Record set:
-- Opening Marker --
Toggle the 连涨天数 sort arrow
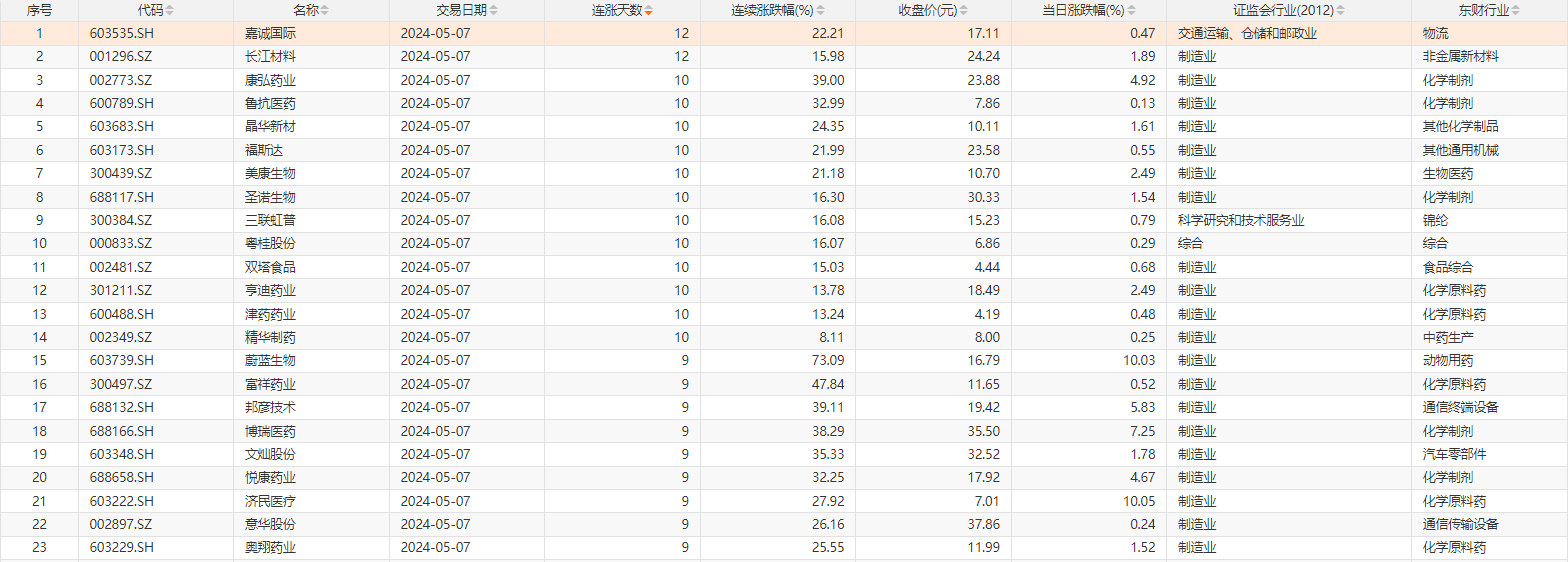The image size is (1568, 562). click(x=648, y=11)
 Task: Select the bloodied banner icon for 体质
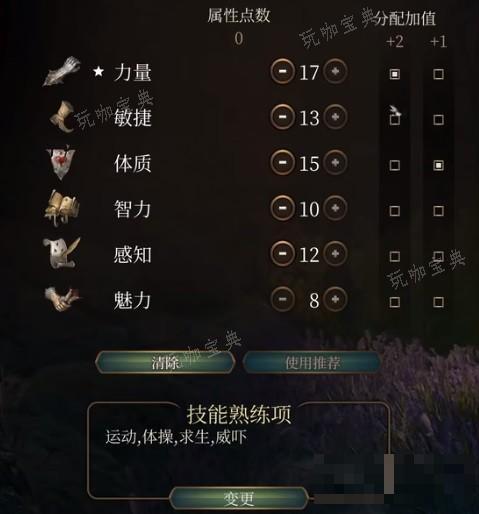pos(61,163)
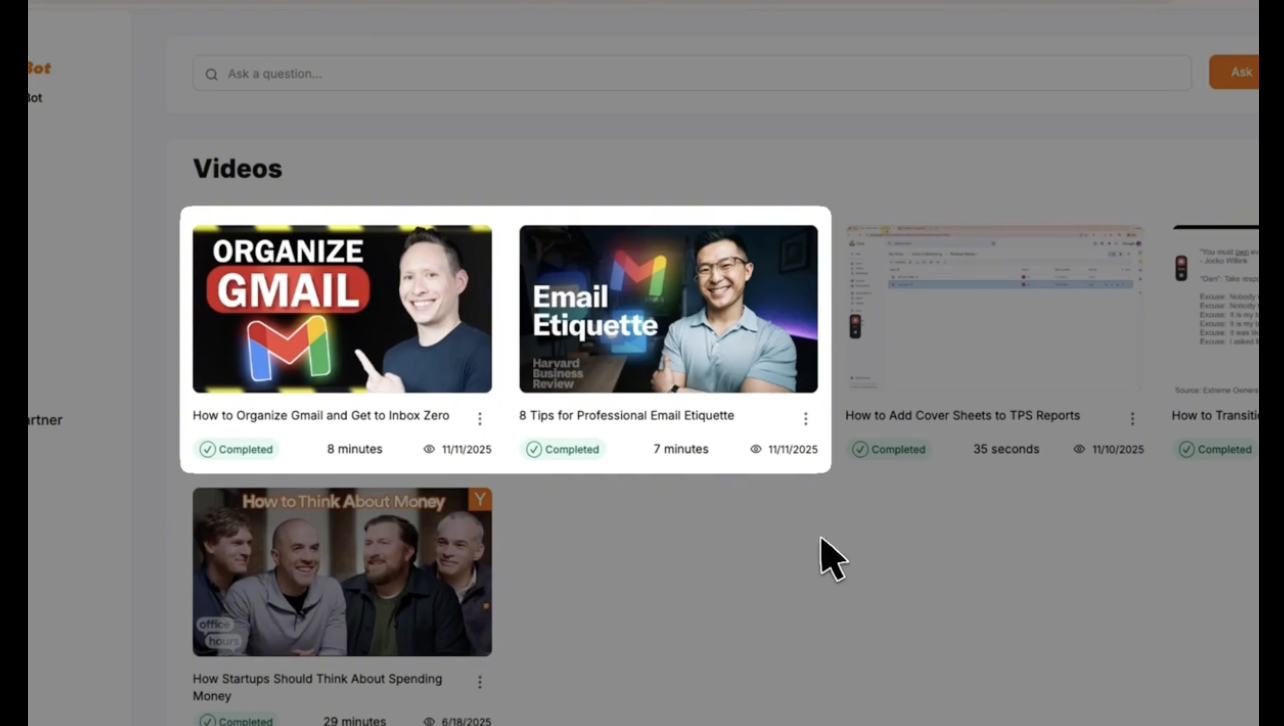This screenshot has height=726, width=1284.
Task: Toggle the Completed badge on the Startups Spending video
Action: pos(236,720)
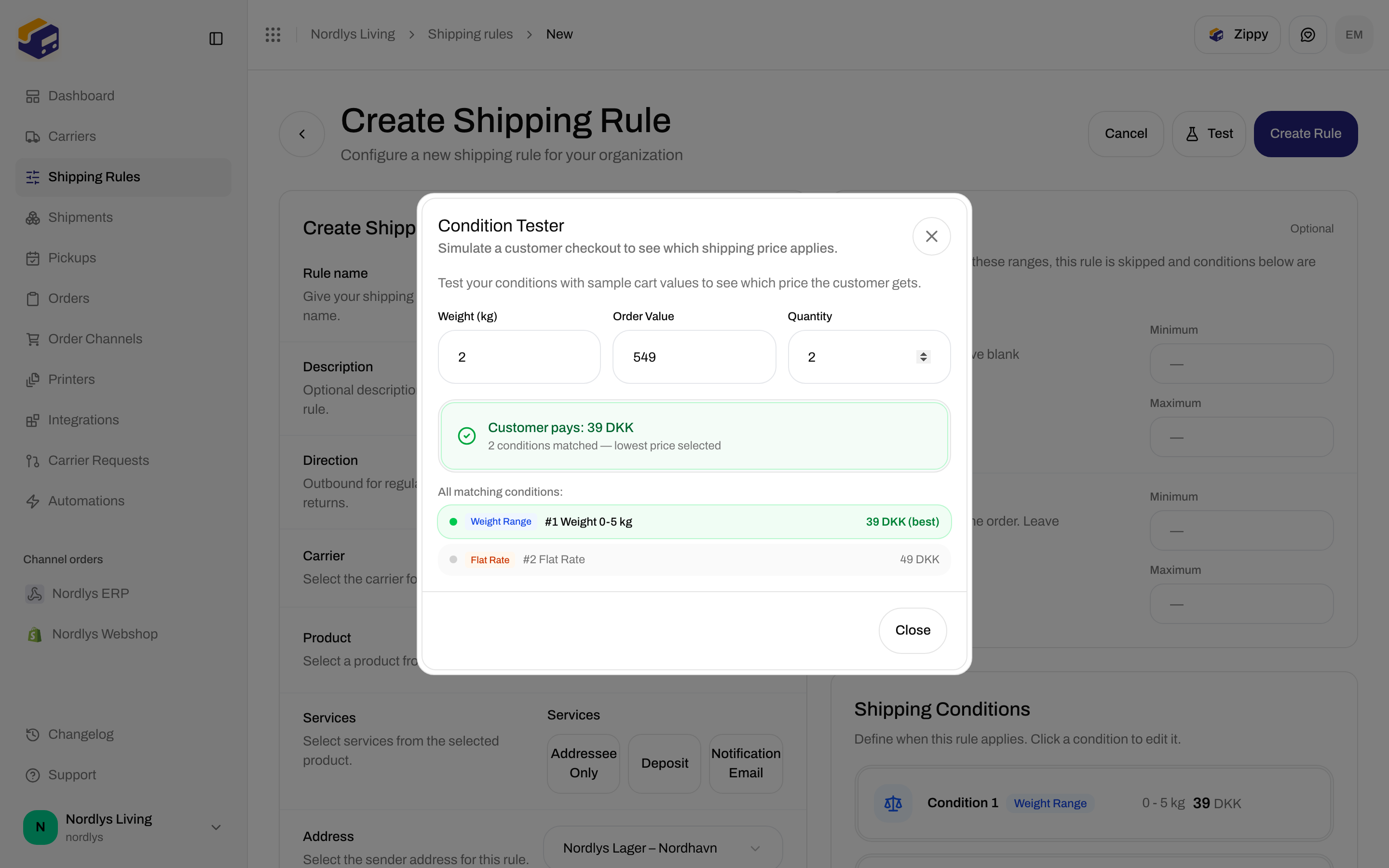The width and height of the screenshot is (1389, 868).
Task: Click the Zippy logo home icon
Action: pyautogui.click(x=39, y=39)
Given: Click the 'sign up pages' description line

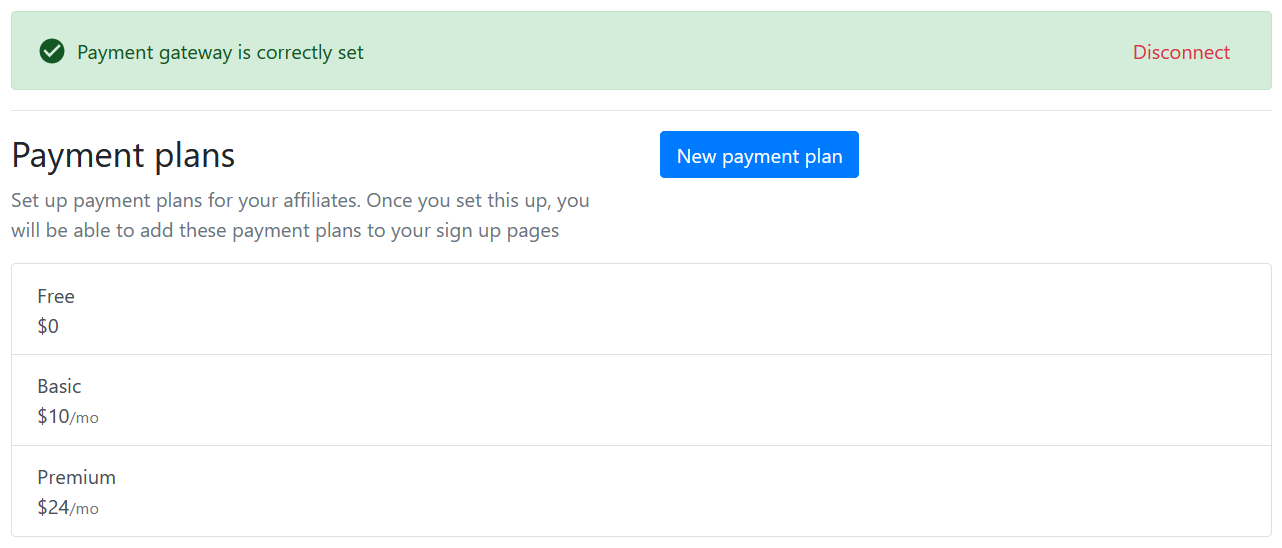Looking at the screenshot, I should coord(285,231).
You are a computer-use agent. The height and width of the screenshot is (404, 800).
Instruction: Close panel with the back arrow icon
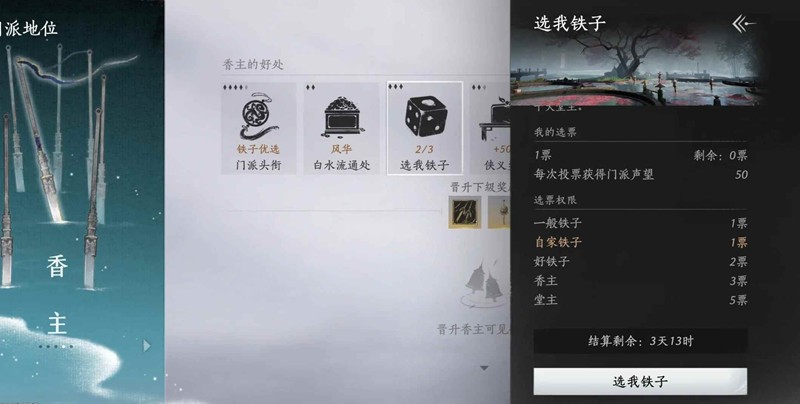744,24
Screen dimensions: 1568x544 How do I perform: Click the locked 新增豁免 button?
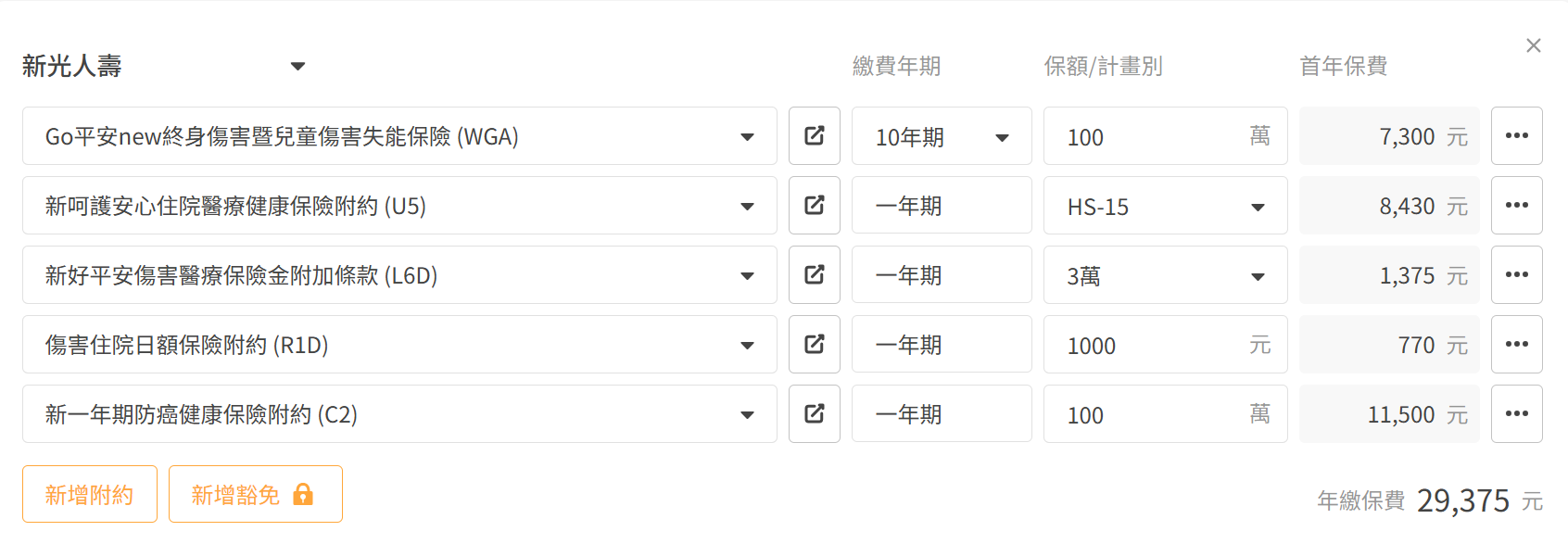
-- Closing Marker --
What the exercise asks:
Reproduce the entries above exactly, without images.

Result of this exercise:
Toggle the 连涨天数 sort arrow
The image size is (1568, 562). click(x=648, y=11)
 Task: Select the bloodied banner icon for 体质
pos(61,163)
This screenshot has height=726, width=1284.
Task: Toggle the Completed badge on the Startups Spending video
Action: pos(236,720)
The width and height of the screenshot is (1389, 868).
Task: Click the Zippy logo home icon
Action: pyautogui.click(x=39, y=39)
Given: Click the 'sign up pages' description line

Looking at the screenshot, I should coord(285,231).
You are a computer-use agent. The height and width of the screenshot is (404, 800).
Instruction: Close panel with the back arrow icon
744,24
Screen dimensions: 1568x544 How do I perform: Click the locked 新增豁免 button?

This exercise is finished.